━━━ Listed records ━━━

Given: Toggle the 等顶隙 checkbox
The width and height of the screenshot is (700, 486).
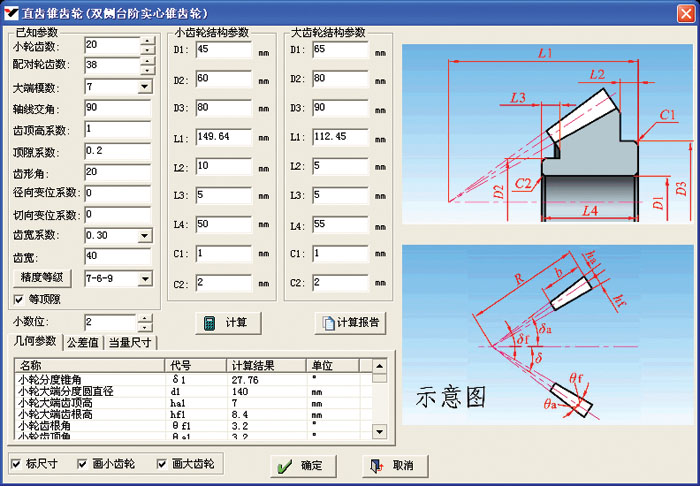Looking at the screenshot, I should pos(18,298).
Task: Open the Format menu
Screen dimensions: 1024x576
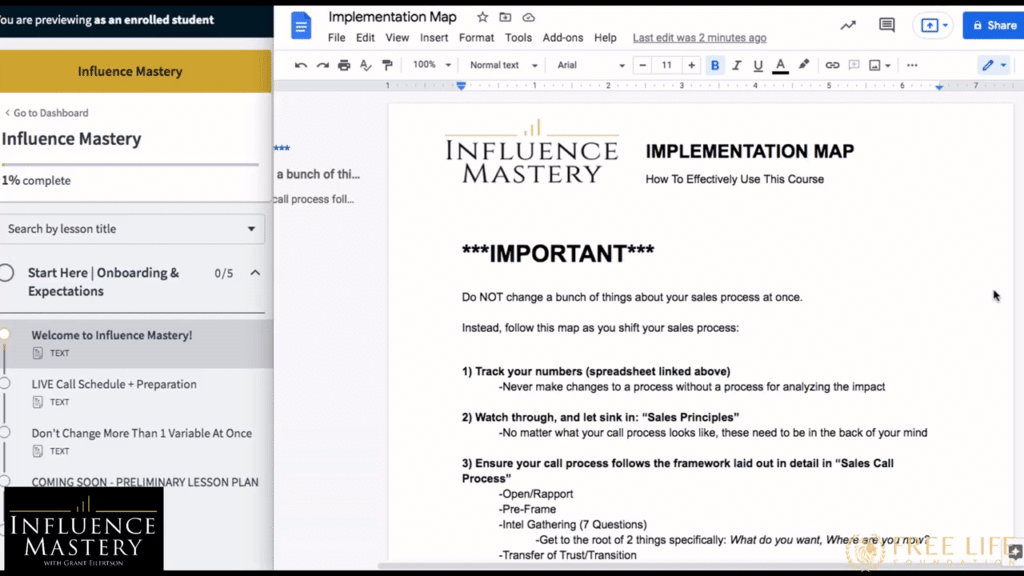Action: (x=476, y=37)
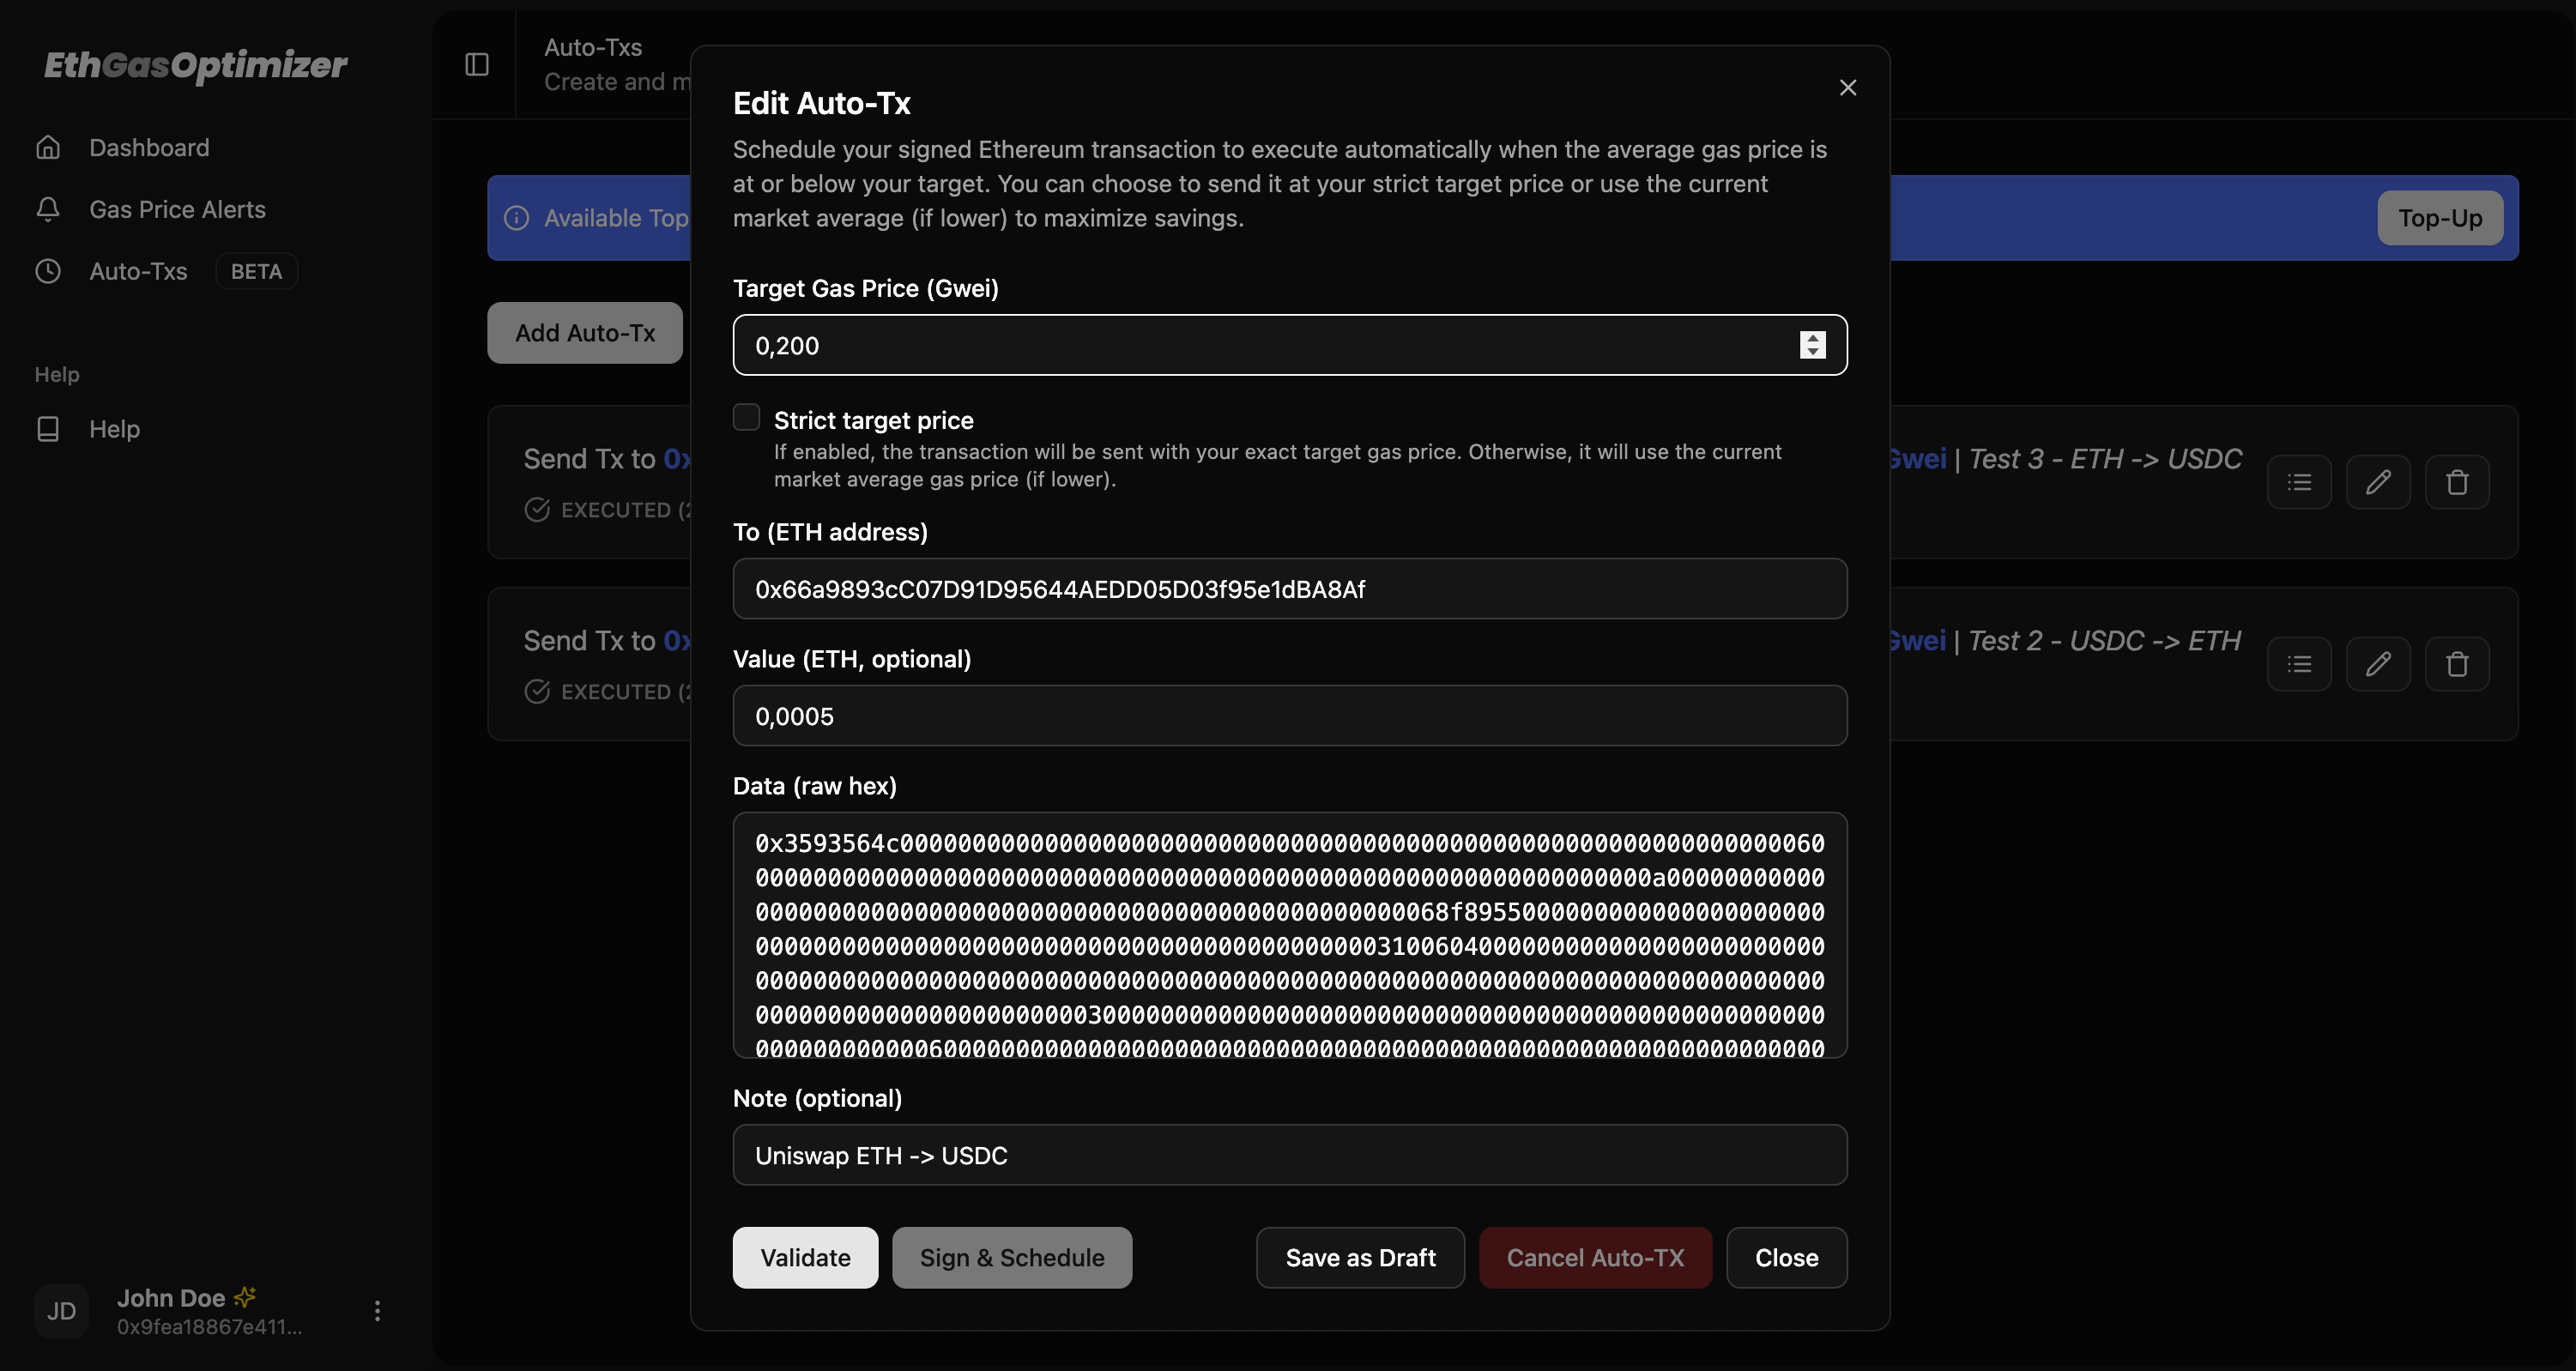Screen dimensions: 2576x1371
Task: Click the Add Auto-Tx button
Action: point(585,332)
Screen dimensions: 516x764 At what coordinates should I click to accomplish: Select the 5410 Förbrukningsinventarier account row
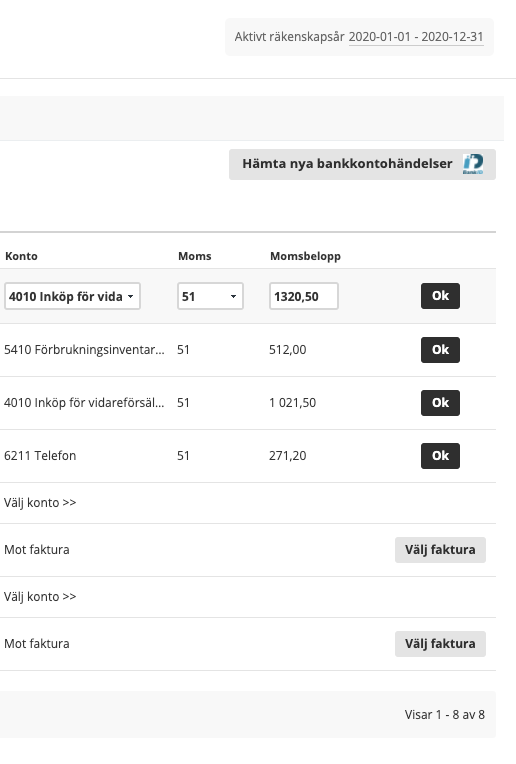tap(84, 350)
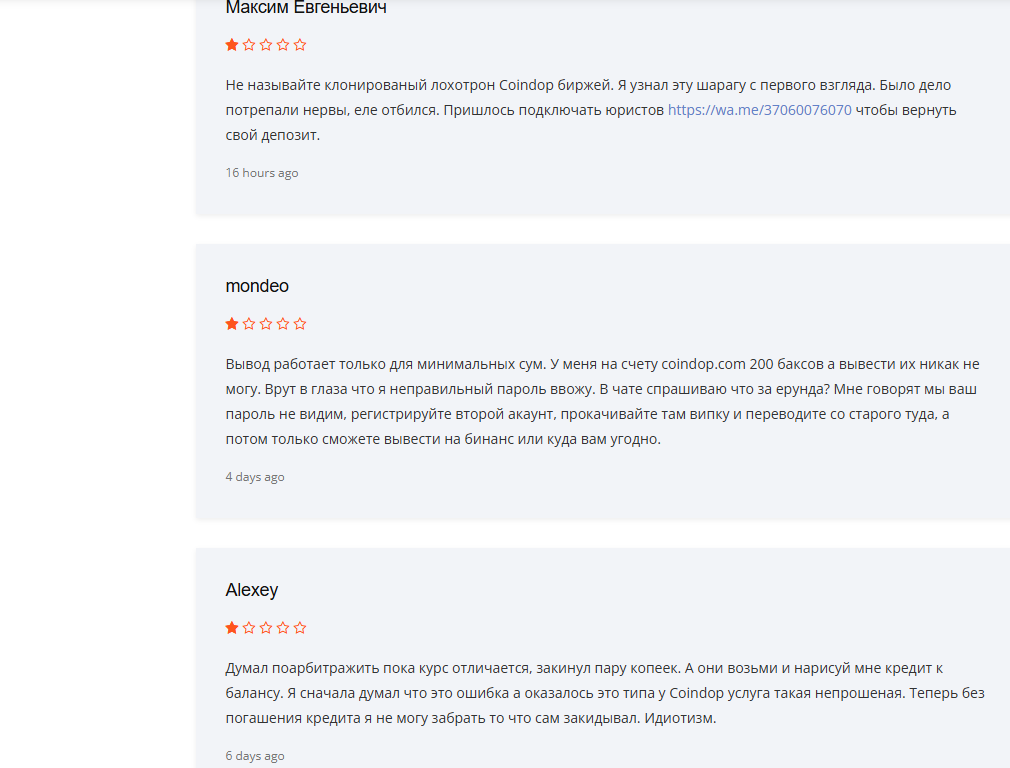Click the reviewer name Alexey
Screen dimensions: 1010x768
pos(252,590)
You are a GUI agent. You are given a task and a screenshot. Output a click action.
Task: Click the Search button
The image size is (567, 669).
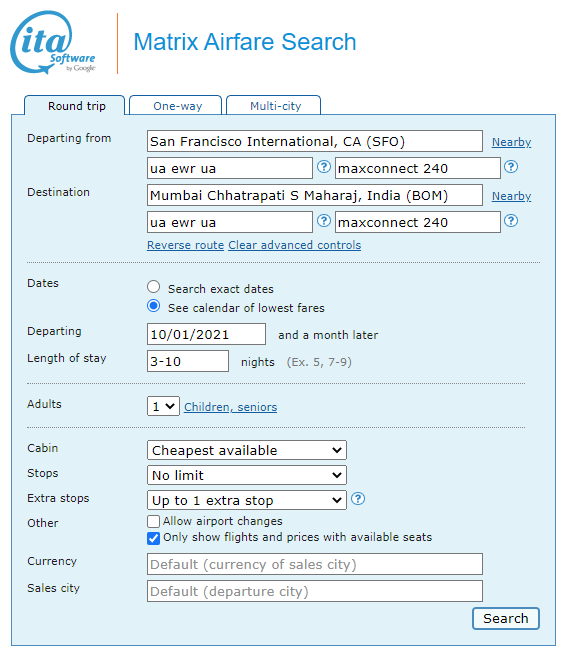[506, 618]
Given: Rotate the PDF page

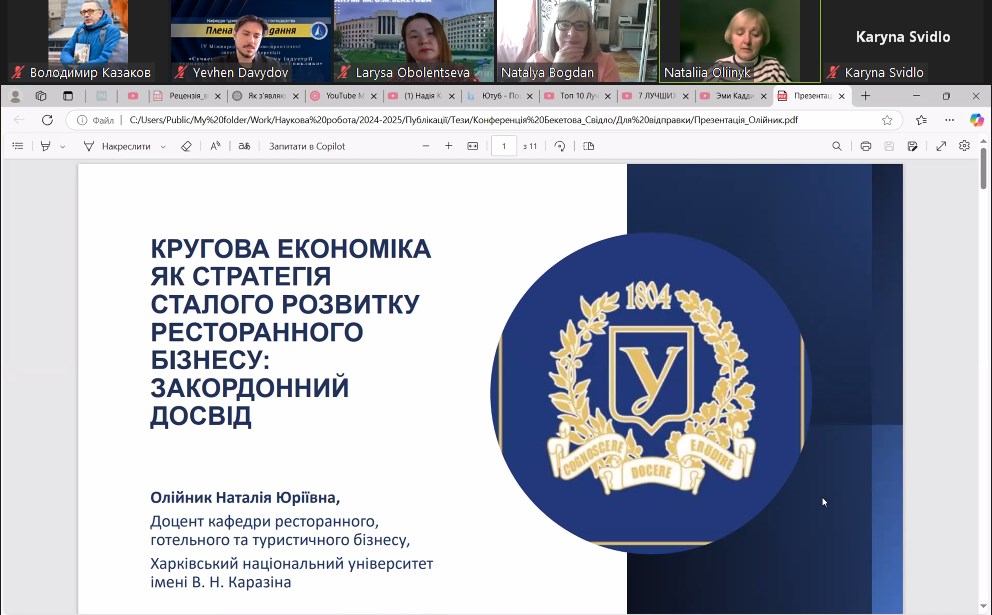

━━━

◆ What you should do
Can you return every line of the records above verbatim, with the pictures left out?

◆ Answer in full
Given: Toggle the 等顶隙 checkbox
The width and height of the screenshot is (700, 486).
Looking at the screenshot, I should pos(18,298).
Task: Open the Format menu
Screen dimensions: 1024x576
Action: (x=476, y=37)
Screen dimensions: 2576x1371
Task: Click the Add Auto-Tx button
Action: point(585,332)
Screen dimensions: 516x764 At what coordinates should I click to accomplish: Select the 5410 Förbrukningsinventarier account row
tap(84, 350)
Click the reviewer name Alexey
Screen dimensions: 1010x768
pos(252,590)
You are a GUI agent. You are given a task and a screenshot. Output a click action.
Task: Click the Search button
The image size is (567, 669).
[506, 618]
Given: Rotate the PDF page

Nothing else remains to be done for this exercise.